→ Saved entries

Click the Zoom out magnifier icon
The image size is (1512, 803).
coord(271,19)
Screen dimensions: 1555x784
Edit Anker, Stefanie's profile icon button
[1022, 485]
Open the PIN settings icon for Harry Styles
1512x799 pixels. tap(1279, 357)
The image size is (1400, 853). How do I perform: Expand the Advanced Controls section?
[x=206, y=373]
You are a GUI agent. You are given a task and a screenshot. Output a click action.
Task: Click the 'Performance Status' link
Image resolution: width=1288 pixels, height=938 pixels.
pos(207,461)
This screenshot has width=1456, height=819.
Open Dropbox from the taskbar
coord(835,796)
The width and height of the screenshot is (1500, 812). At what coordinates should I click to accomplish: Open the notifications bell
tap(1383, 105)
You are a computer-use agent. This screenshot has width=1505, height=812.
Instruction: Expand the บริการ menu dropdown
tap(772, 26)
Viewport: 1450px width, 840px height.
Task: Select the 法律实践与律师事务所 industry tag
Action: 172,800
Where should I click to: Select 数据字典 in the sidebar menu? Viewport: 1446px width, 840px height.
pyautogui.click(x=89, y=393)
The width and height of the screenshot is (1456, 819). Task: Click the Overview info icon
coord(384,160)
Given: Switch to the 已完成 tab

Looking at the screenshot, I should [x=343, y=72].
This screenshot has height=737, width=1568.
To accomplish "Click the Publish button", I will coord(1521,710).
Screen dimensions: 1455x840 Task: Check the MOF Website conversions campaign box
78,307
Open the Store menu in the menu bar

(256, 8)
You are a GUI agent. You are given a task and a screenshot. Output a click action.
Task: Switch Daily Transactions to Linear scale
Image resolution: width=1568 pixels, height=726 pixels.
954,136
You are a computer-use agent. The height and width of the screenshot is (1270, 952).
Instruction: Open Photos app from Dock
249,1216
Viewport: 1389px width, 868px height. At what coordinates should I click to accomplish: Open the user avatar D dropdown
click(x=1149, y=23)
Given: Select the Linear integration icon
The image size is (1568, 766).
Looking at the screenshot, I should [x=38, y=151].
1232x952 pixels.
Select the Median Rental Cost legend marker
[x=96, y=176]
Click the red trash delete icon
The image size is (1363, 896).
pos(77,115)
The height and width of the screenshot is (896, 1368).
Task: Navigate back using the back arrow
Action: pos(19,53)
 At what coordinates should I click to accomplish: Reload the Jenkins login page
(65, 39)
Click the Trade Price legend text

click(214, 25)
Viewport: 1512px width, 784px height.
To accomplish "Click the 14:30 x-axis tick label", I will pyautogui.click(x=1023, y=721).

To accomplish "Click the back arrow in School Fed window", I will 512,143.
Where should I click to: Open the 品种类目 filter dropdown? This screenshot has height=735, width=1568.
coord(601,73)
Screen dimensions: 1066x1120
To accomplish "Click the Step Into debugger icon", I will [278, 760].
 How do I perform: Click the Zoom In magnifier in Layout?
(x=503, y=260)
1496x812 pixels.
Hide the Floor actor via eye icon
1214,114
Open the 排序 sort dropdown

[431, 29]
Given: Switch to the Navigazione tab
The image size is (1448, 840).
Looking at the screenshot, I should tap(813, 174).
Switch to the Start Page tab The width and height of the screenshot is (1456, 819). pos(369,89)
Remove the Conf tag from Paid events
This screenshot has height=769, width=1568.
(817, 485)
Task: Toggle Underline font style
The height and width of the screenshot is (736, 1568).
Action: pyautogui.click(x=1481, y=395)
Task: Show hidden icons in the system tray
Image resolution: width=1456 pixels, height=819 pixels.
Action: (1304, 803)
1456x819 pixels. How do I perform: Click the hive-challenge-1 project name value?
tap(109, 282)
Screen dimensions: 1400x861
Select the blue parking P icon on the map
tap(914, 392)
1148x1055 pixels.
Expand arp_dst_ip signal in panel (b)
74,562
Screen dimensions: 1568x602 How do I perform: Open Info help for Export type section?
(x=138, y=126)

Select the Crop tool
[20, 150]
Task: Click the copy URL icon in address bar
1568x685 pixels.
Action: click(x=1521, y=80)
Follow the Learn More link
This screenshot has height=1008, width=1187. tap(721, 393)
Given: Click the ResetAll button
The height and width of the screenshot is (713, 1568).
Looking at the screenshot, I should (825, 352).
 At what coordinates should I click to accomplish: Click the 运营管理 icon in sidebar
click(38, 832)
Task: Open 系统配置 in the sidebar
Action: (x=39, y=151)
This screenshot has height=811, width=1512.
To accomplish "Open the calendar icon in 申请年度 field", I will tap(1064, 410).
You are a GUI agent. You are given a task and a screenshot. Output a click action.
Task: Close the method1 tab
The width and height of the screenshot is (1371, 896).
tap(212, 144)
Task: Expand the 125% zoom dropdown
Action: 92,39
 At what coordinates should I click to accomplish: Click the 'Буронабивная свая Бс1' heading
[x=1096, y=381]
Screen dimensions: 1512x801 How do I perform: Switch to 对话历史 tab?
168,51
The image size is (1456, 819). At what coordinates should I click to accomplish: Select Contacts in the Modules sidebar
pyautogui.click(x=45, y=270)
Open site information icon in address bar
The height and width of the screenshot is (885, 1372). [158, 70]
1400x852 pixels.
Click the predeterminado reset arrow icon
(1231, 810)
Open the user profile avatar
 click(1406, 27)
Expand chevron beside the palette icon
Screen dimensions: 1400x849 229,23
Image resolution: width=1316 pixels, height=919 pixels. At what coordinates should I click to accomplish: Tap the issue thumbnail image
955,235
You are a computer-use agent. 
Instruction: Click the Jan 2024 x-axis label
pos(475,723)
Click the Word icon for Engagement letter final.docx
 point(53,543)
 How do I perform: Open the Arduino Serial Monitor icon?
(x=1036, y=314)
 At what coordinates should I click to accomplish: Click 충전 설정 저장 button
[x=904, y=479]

→ Exercise instructions
Retype the data exactly as it reads.

→ Result of the task
Click the Zoom out magnifier icon
The image size is (1512, 803).
coord(271,19)
Screen dimensions: 1555x784
Edit Anker, Stefanie's profile icon button
[1022, 485]
Open the PIN settings icon for Harry Styles
1512x799 pixels. tap(1279, 357)
The image size is (1400, 853). How do I perform: Expand the Advanced Controls section?
[x=206, y=373]
You are a GUI agent. You are given a task and a screenshot. Output a click action.
Task: Click the 'Performance Status' link
Image resolution: width=1288 pixels, height=938 pixels.
pos(207,461)
This screenshot has width=1456, height=819.
Open Dropbox from the taskbar
coord(835,796)
The width and height of the screenshot is (1500, 812). At what coordinates should I click to accomplish: Open the notifications bell
tap(1383, 105)
You are a computer-use agent. This screenshot has width=1505, height=812.
Instruction: Expand the บริการ menu dropdown
tap(772, 26)
Viewport: 1450px width, 840px height.
Task: Select the 法律实践与律师事务所 industry tag
Action: 172,800
Where should I click to: Select 数据字典 in the sidebar menu? Viewport: 1446px width, 840px height.
pyautogui.click(x=89, y=393)
The width and height of the screenshot is (1456, 819). Task: Click the Overview info icon
coord(384,160)
Given: Switch to the 已完成 tab

Looking at the screenshot, I should [x=343, y=72].
This screenshot has height=737, width=1568.
To accomplish "Click the Publish button", I will coord(1521,710).
Screen dimensions: 1455x840 Task: Check the MOF Website conversions campaign box
78,307
Open the Store menu in the menu bar

(256, 8)
You are a GUI agent. You are given a task and a screenshot. Output a click action.
Task: Switch Daily Transactions to Linear scale
Image resolution: width=1568 pixels, height=726 pixels.
954,136
You are a computer-use agent. The height and width of the screenshot is (1270, 952).
Instruction: Open Photos app from Dock
249,1216
Viewport: 1389px width, 868px height. At what coordinates should I click to accomplish: Open the user avatar D dropdown
click(x=1149, y=23)
Given: Select the Linear integration icon
The image size is (1568, 766).
Looking at the screenshot, I should [x=38, y=151].
1232x952 pixels.
Select the Median Rental Cost legend marker
[x=96, y=176]
Click the red trash delete icon
The image size is (1363, 896).
pos(77,115)
The height and width of the screenshot is (896, 1368).
Task: Navigate back using the back arrow
Action: pos(19,53)
 At what coordinates should I click to accomplish: Reload the Jenkins login page
(65, 39)
Click the Trade Price legend text

click(214, 25)
Viewport: 1512px width, 784px height.
To accomplish "Click the 14:30 x-axis tick label", I will pyautogui.click(x=1023, y=721).

To accomplish "Click the back arrow in School Fed window", I will 512,143.
Where should I click to: Open the 品种类目 filter dropdown? This screenshot has height=735, width=1568.
coord(601,73)
Screen dimensions: 1066x1120
To accomplish "Click the Step Into debugger icon", I will [278, 760].
 How do I perform: Click the Zoom In magnifier in Layout?
(x=503, y=260)
1496x812 pixels.
Hide the Floor actor via eye icon
1214,114
Open the 排序 sort dropdown

[431, 29]
Given: Switch to the Navigazione tab
The image size is (1448, 840).
Looking at the screenshot, I should tap(813, 174).
Switch to the Start Page tab The width and height of the screenshot is (1456, 819). pos(369,89)
Remove the Conf tag from Paid events
This screenshot has height=769, width=1568.
(817, 485)
Task: Toggle Underline font style
The height and width of the screenshot is (736, 1568).
Action: pyautogui.click(x=1481, y=395)
Task: Show hidden icons in the system tray
Image resolution: width=1456 pixels, height=819 pixels.
Action: (1304, 803)
1456x819 pixels. How do I perform: Click the hive-challenge-1 project name value?
tap(109, 282)
Screen dimensions: 1400x861
Select the blue parking P icon on the map
tap(914, 392)
1148x1055 pixels.
Expand arp_dst_ip signal in panel (b)
74,562
Screen dimensions: 1568x602 How do I perform: Open Info help for Export type section?
(x=138, y=126)

Select the Crop tool
[20, 150]
Task: Click the copy URL icon in address bar
1568x685 pixels.
Action: click(x=1521, y=80)
Follow the Learn More link
This screenshot has height=1008, width=1187. tap(721, 393)
Given: Click the ResetAll button
The height and width of the screenshot is (713, 1568).
Looking at the screenshot, I should (825, 352).
 At what coordinates should I click to accomplish: Click the 运营管理 icon in sidebar
click(38, 832)
Task: Open 系统配置 in the sidebar
Action: (x=39, y=151)
This screenshot has height=811, width=1512.
To accomplish "Open the calendar icon in 申请年度 field", I will tap(1064, 410).
You are a GUI agent. You are given a task and a screenshot. Output a click action.
Task: Close the method1 tab
The width and height of the screenshot is (1371, 896).
tap(212, 144)
Task: Expand the 125% zoom dropdown
Action: 92,39
 At what coordinates should I click to accomplish: Click the 'Буронабивная свая Бс1' heading
[x=1096, y=381]
Screen dimensions: 1512x801 How do I perform: Switch to 对话历史 tab?
168,51
The image size is (1456, 819). At what coordinates should I click to accomplish: Select Contacts in the Modules sidebar
pyautogui.click(x=45, y=270)
Open site information icon in address bar
The height and width of the screenshot is (885, 1372). [158, 70]
1400x852 pixels.
Click the predeterminado reset arrow icon
(1231, 810)
Open the user profile avatar
 click(1406, 27)
Expand chevron beside the palette icon
Screen dimensions: 1400x849 229,23
Image resolution: width=1316 pixels, height=919 pixels. At what coordinates should I click to accomplish: Tap the issue thumbnail image
955,235
You are a computer-use agent. 
Instruction: Click the Jan 2024 x-axis label
pos(475,723)
Click the Word icon for Engagement letter final.docx
 point(53,543)
 How do I perform: Open the Arduino Serial Monitor icon?
(x=1036, y=314)
 At what coordinates should I click to accomplish: Click 충전 설정 저장 button
[x=904, y=479]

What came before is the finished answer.